| WHAT THE TASK REQUIRES |
When you reach the line with "Where should I", transcribe it and each line after it through the last one below, exactly. Pictures stay out.

AVAILABLE RECORDS: Begin

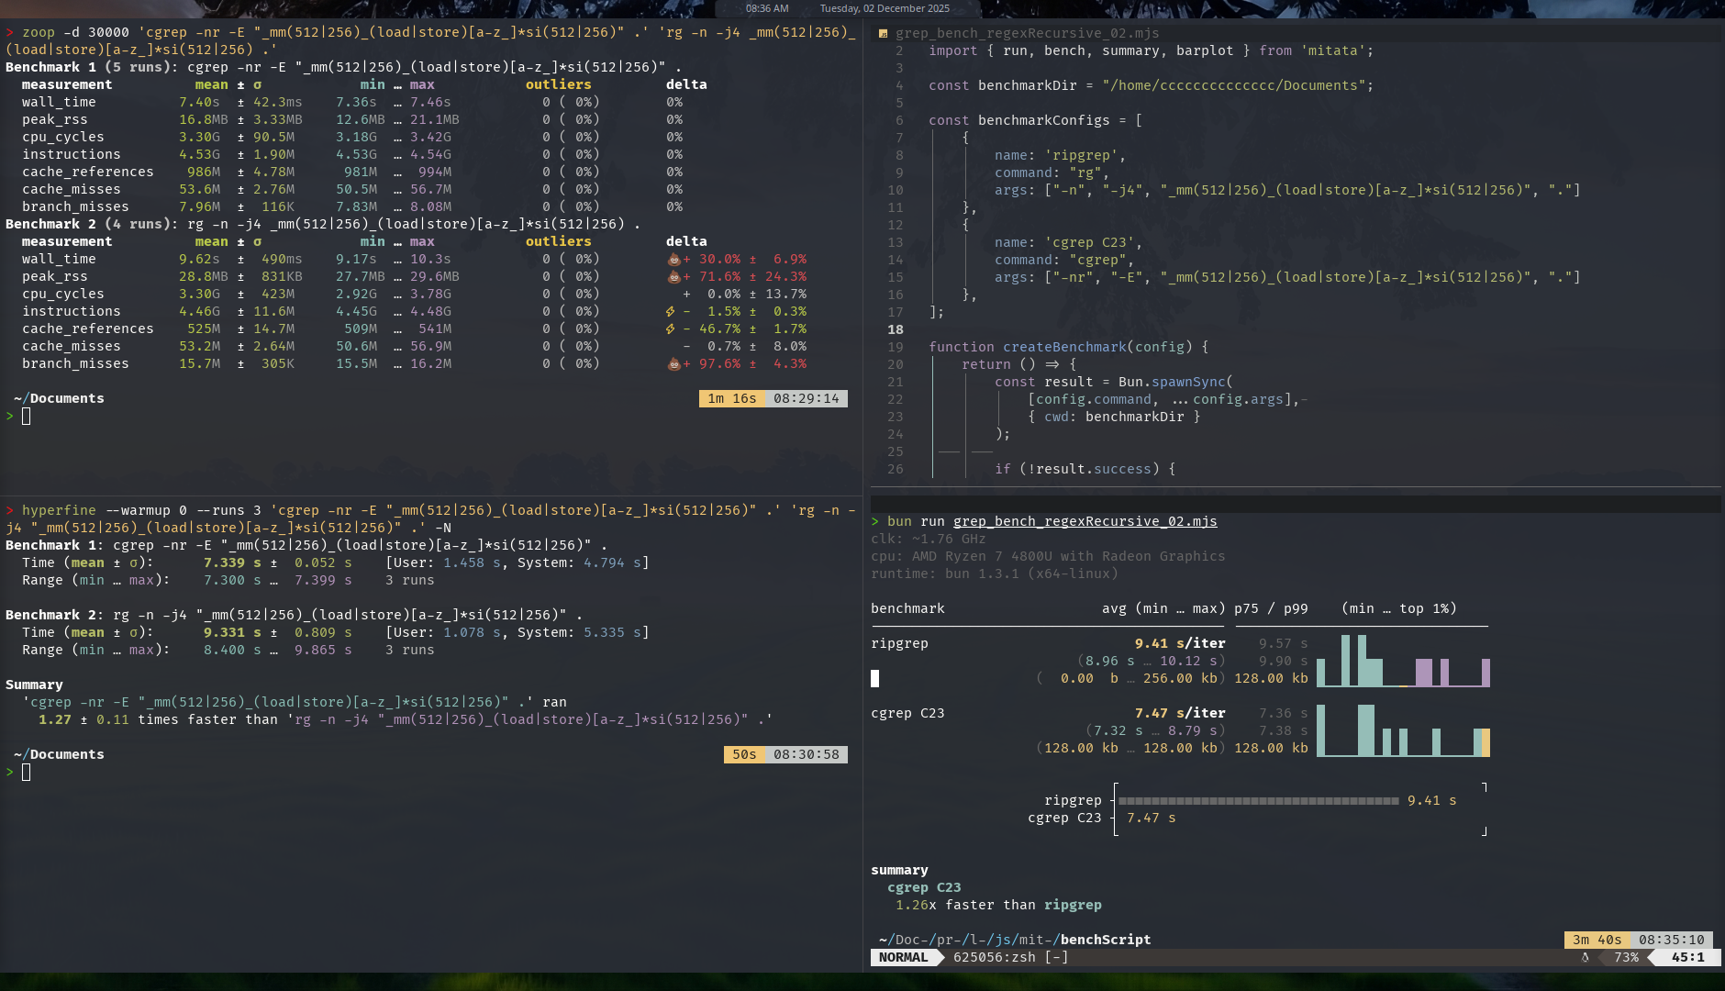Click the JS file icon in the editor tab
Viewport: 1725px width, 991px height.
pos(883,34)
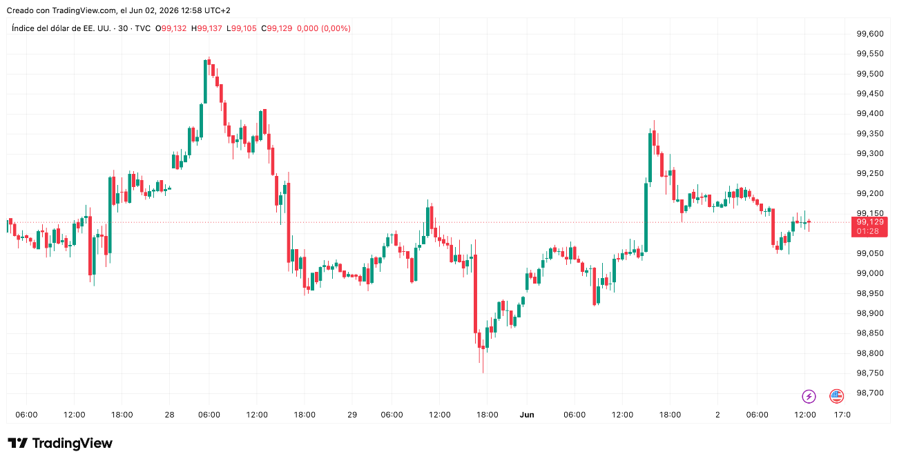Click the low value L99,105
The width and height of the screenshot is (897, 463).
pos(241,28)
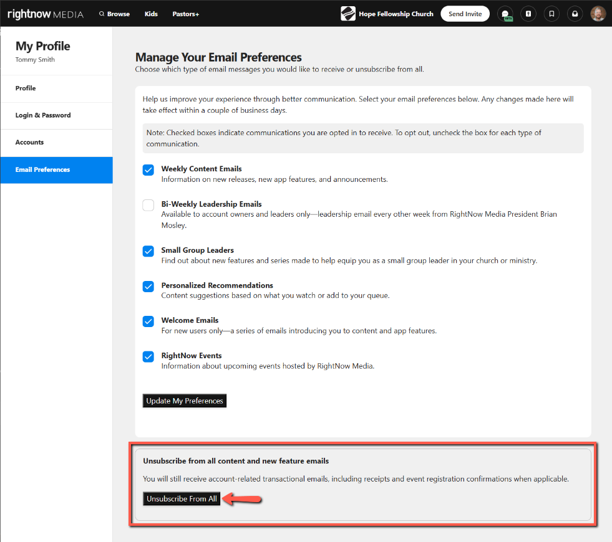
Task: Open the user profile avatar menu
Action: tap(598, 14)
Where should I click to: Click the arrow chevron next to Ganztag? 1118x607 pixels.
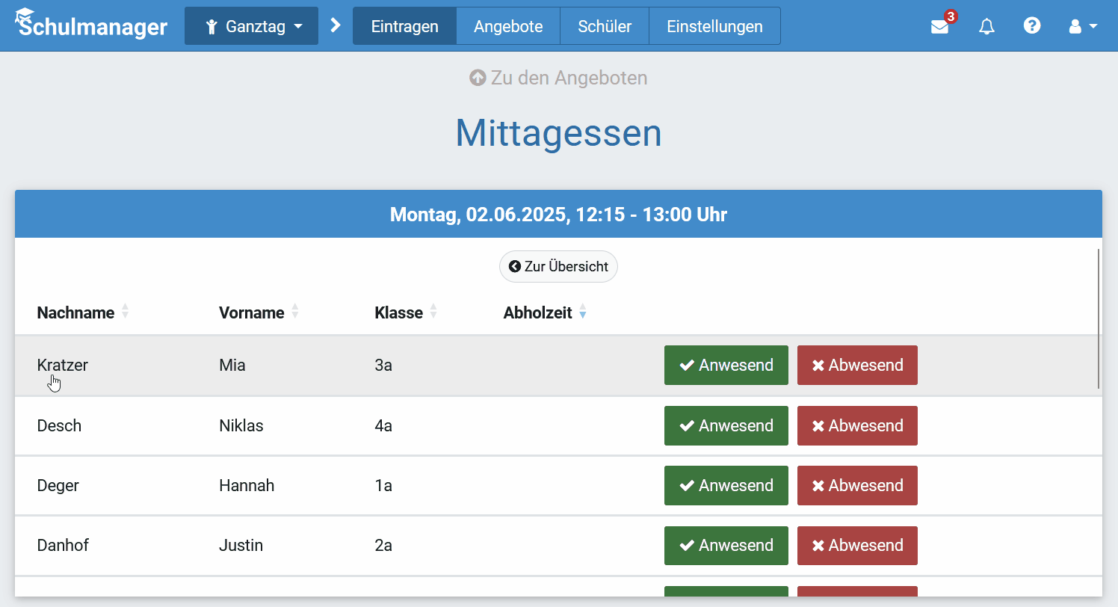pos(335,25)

AVAILABLE RECORDS: End

| EXERCISE SOLUTION |
Where should I click to: Click the arrow chevron next to Ganztag? 1118x607 pixels.
pos(335,25)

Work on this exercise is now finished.